Problem statement:
The entries below should be quoted exactly, with no pictures carried over.

Collected data entries:
----------------------------------------
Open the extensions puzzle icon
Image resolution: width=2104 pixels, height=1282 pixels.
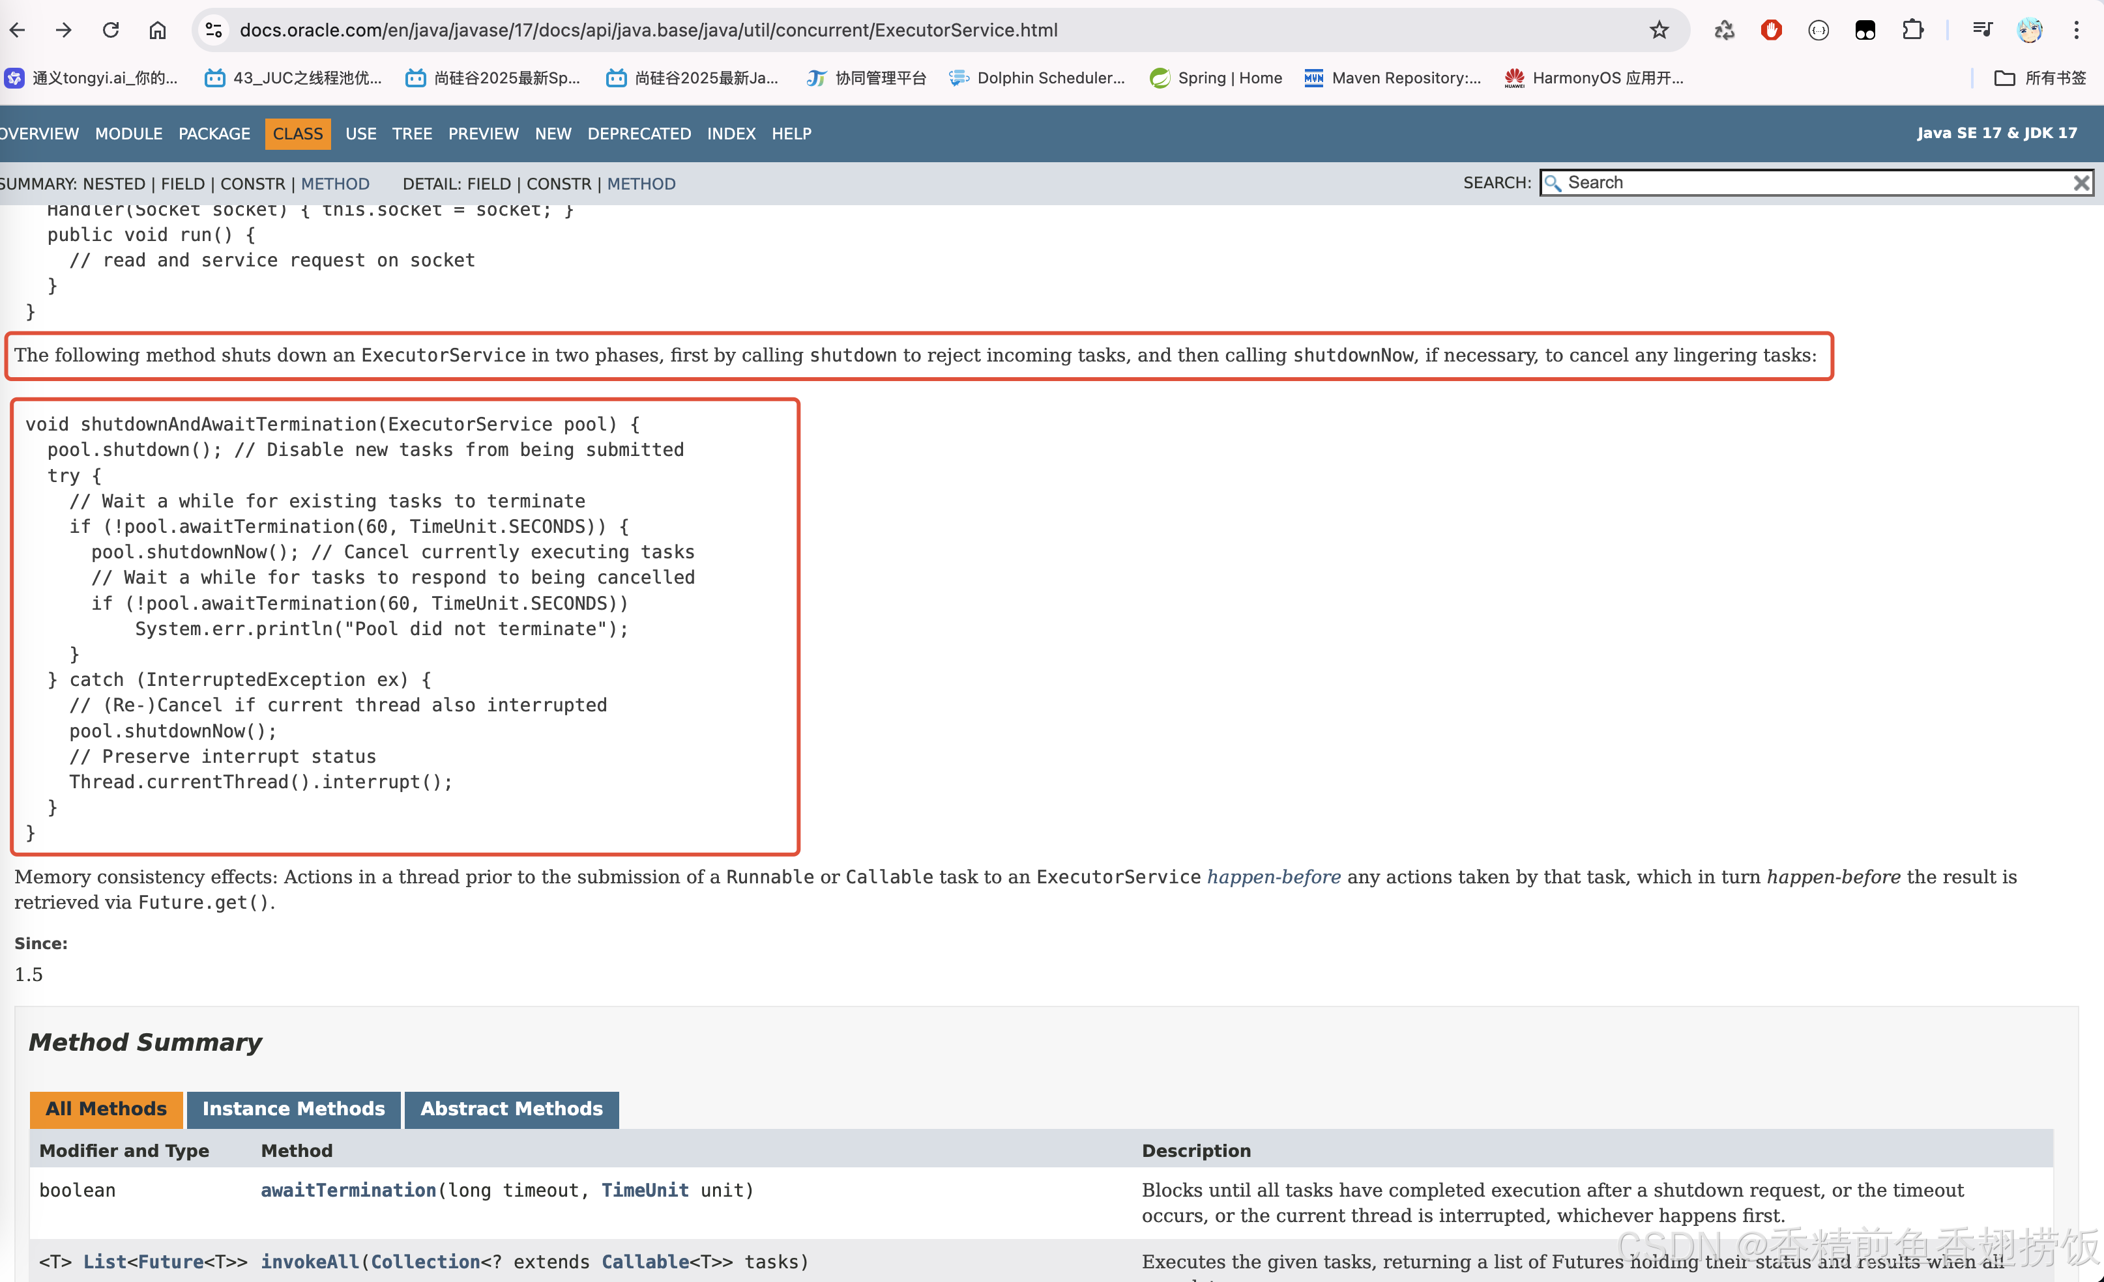(x=1913, y=30)
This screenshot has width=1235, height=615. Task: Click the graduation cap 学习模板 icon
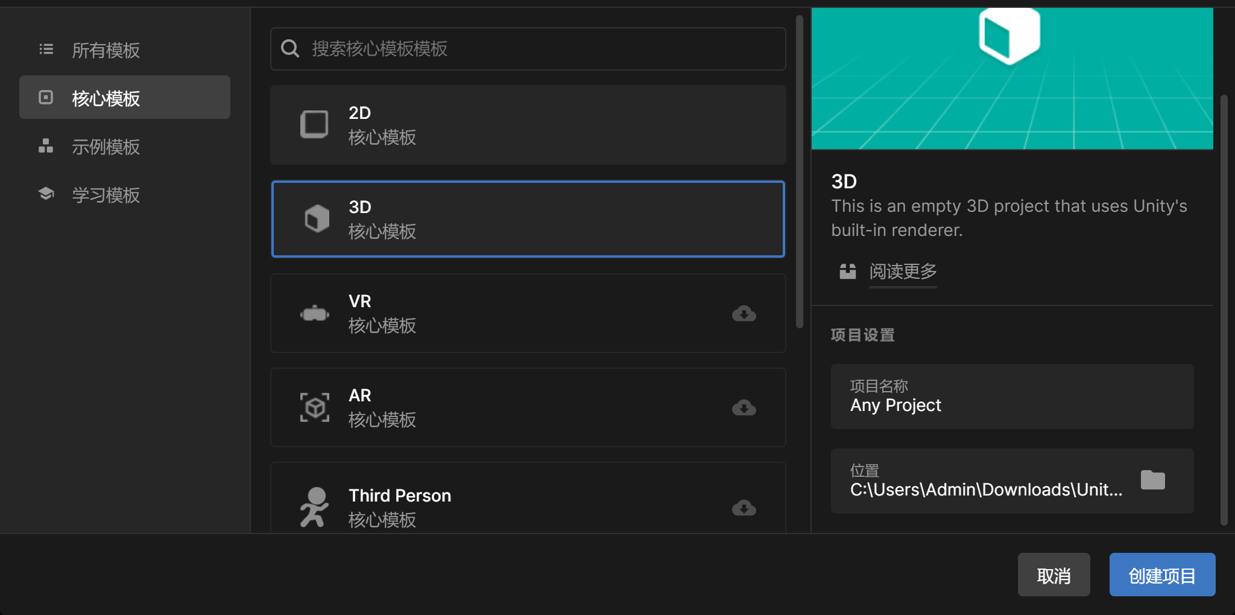click(x=46, y=194)
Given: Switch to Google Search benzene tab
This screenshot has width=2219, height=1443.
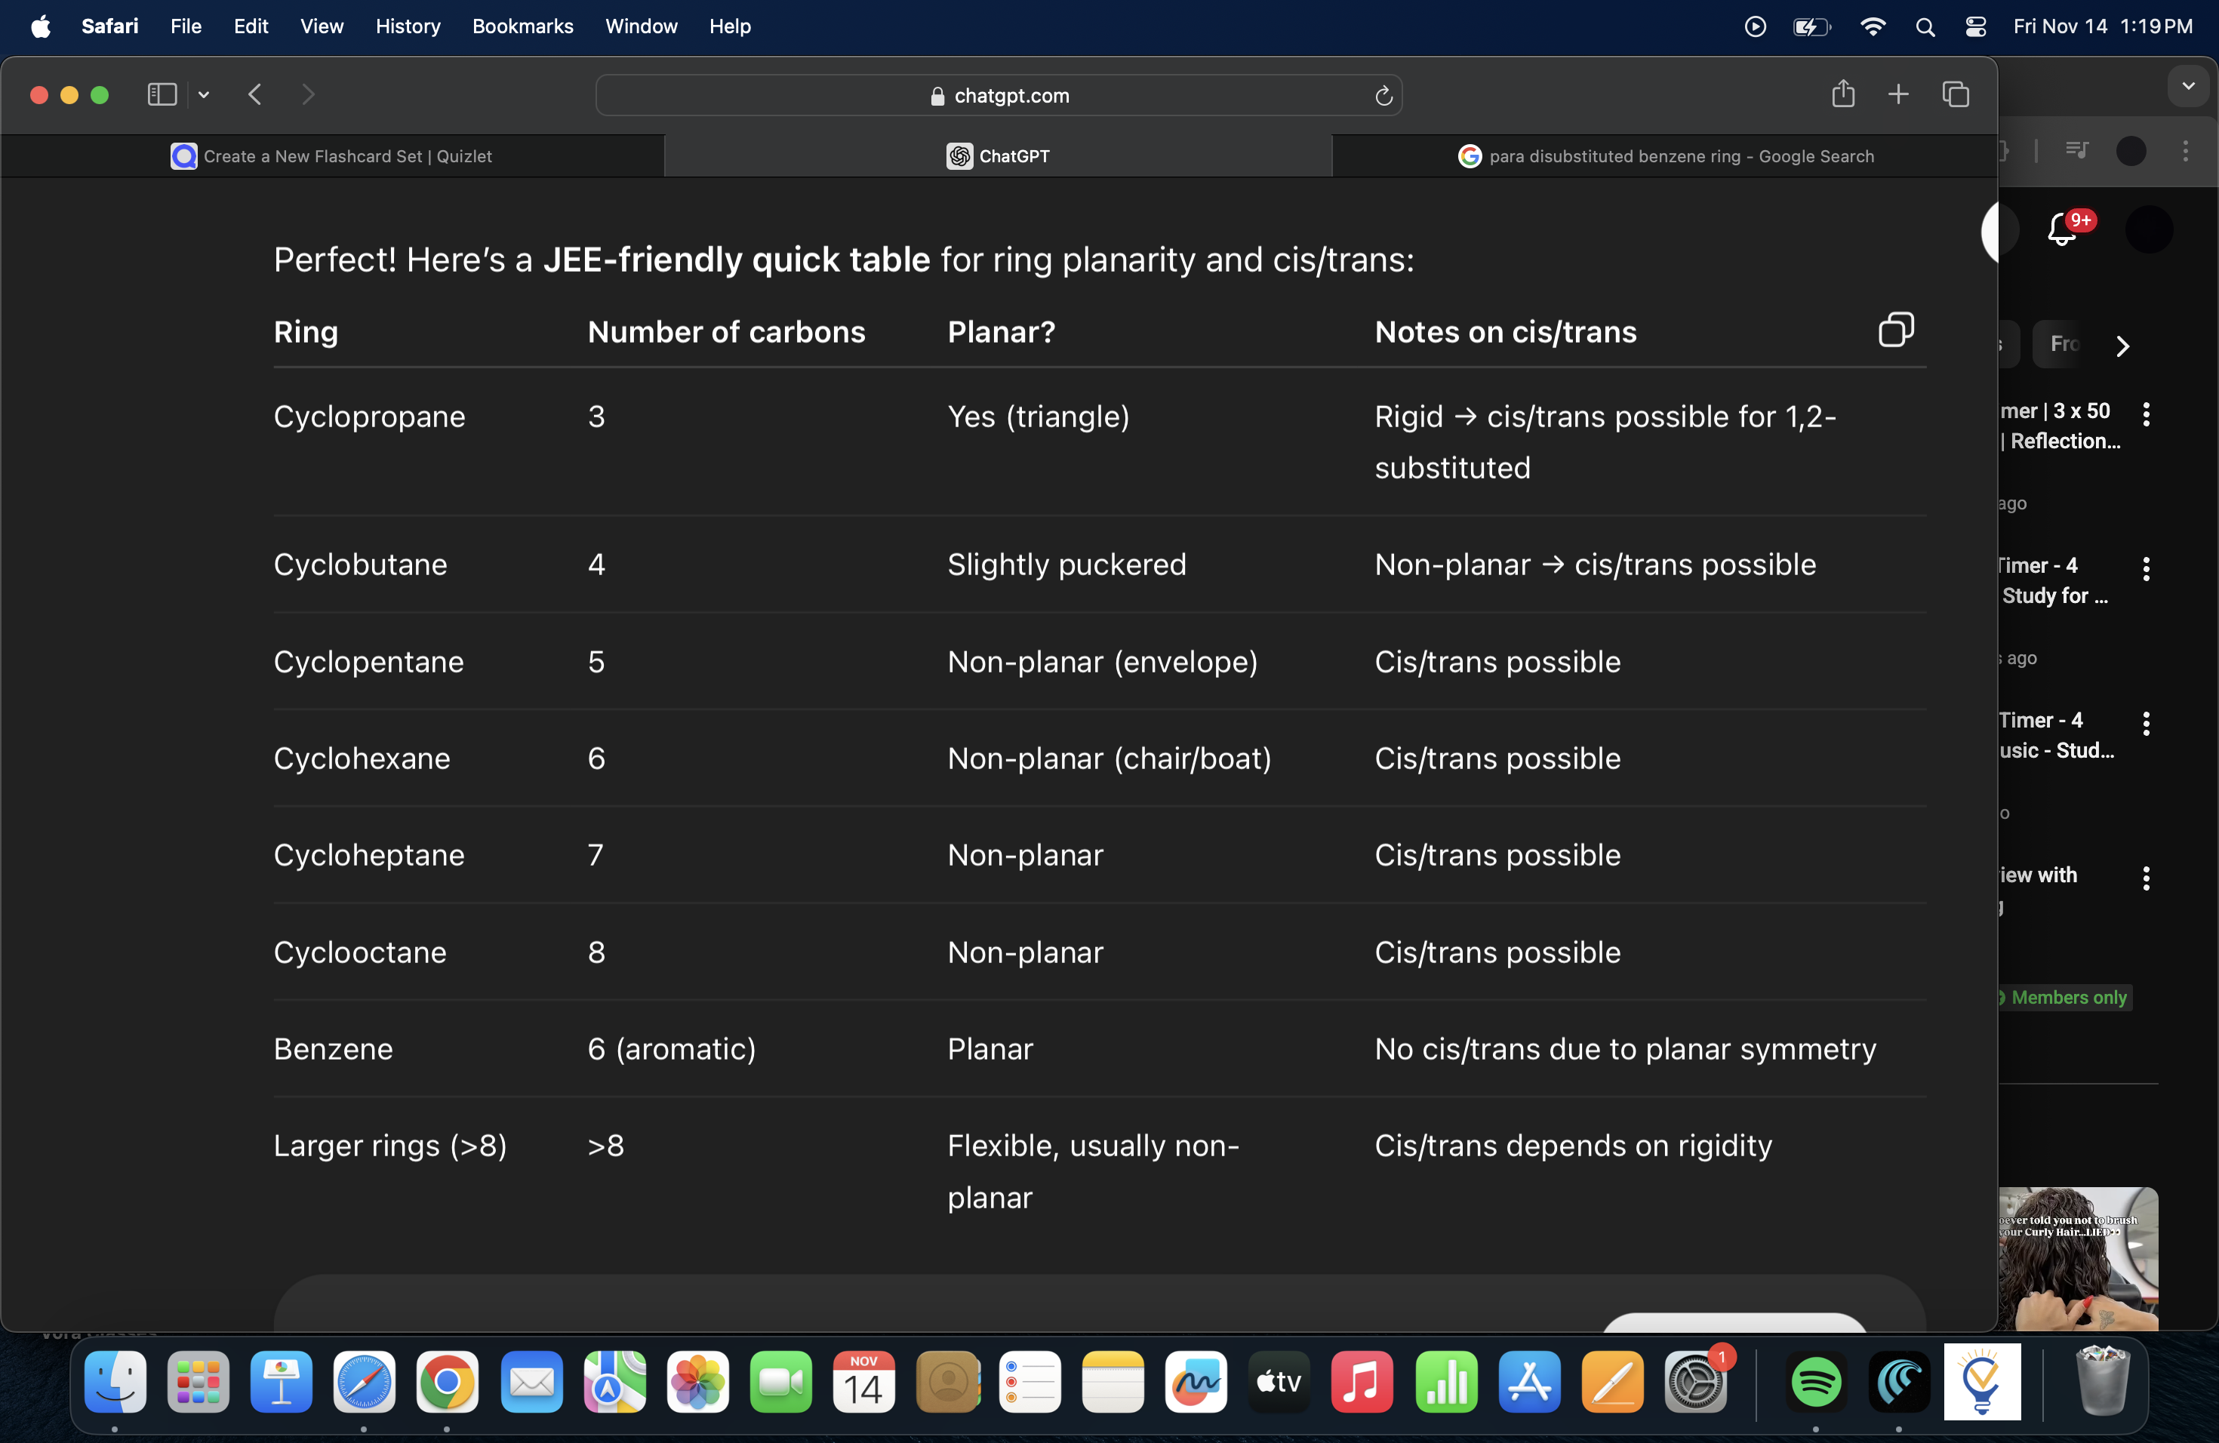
----------------------------------------
Answer space:
Open the extensions puzzle icon
Image resolution: width=2104 pixels, height=1282 pixels.
(x=1913, y=30)
This screenshot has width=1235, height=615. Task: Click the graduation cap 学习模板 icon
click(x=46, y=194)
Given: Switch to Google Search benzene tab
This screenshot has width=2219, height=1443.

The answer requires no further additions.